What you will do: Take the lines from the line containing "Where should I" through the end of the entries and output them exactly, with no pictures and nothing more.

Records from a data collection
*** Block opens ***
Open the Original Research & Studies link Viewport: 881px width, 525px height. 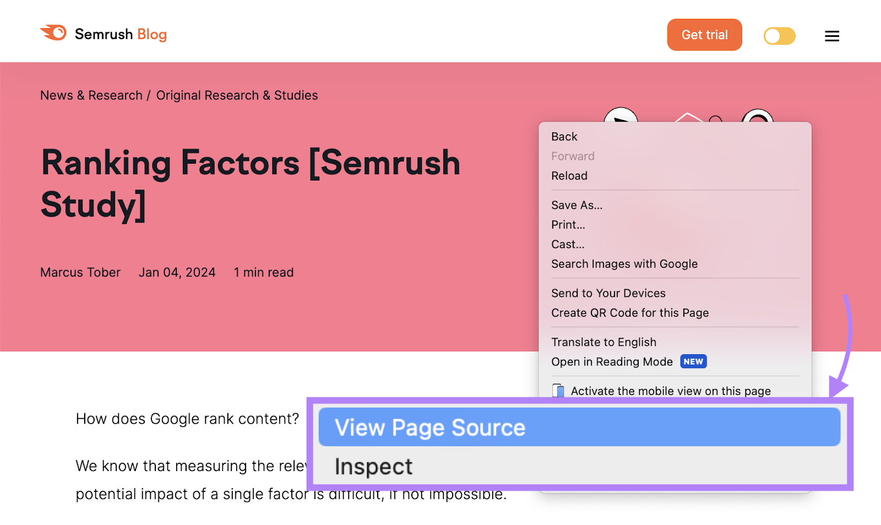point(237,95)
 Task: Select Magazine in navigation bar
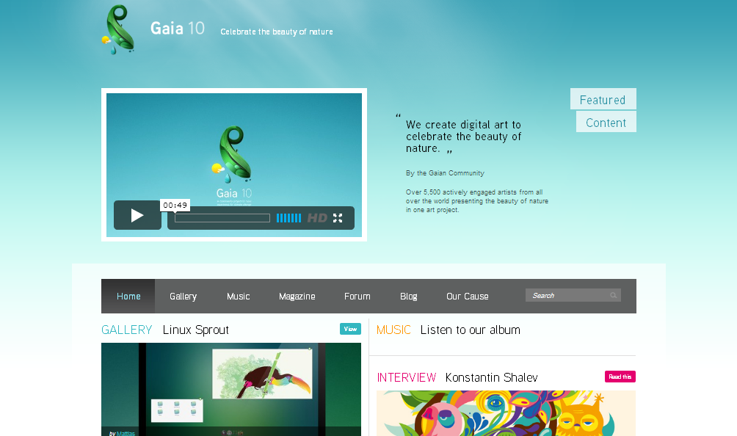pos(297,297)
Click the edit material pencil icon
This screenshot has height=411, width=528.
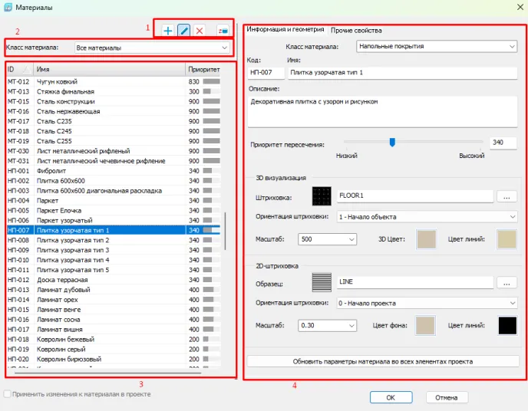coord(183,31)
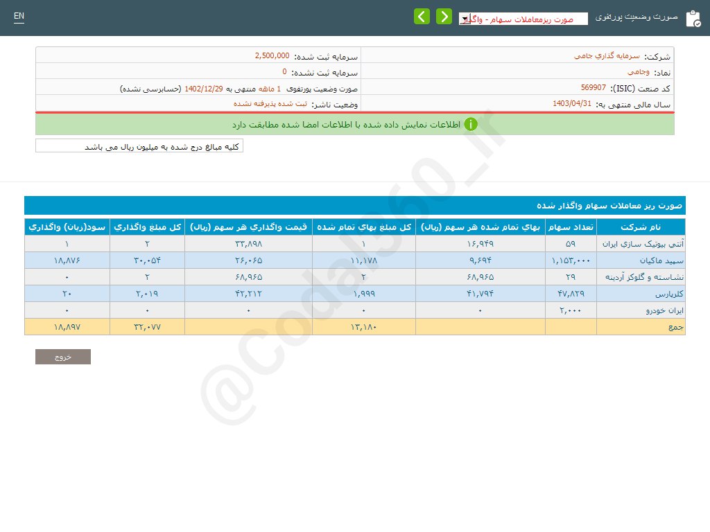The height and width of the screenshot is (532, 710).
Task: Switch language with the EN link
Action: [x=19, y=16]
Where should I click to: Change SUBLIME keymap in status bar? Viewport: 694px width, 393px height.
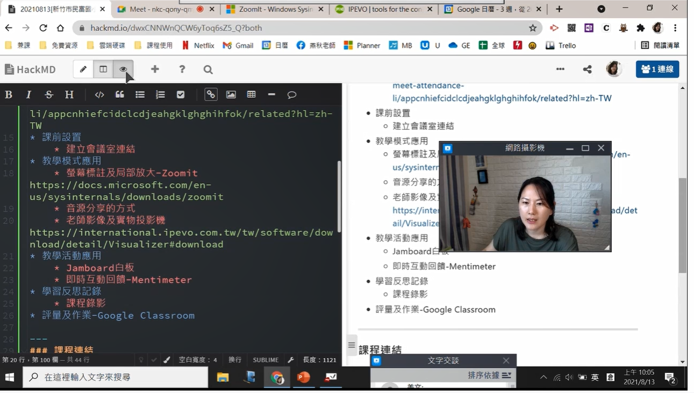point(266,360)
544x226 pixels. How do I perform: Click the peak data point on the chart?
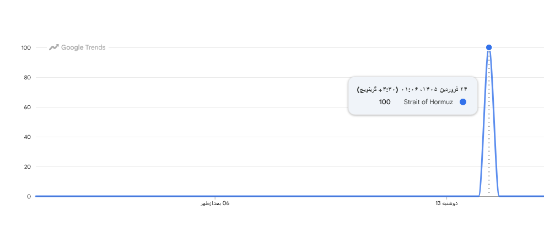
*** Block closes ***
Response area:
Where should I click to: Change SUBLIME keymap in status bar? Viewport: 694px width, 393px height.
point(266,360)
544x226 pixels. How do I perform: Click the peak data point on the chart?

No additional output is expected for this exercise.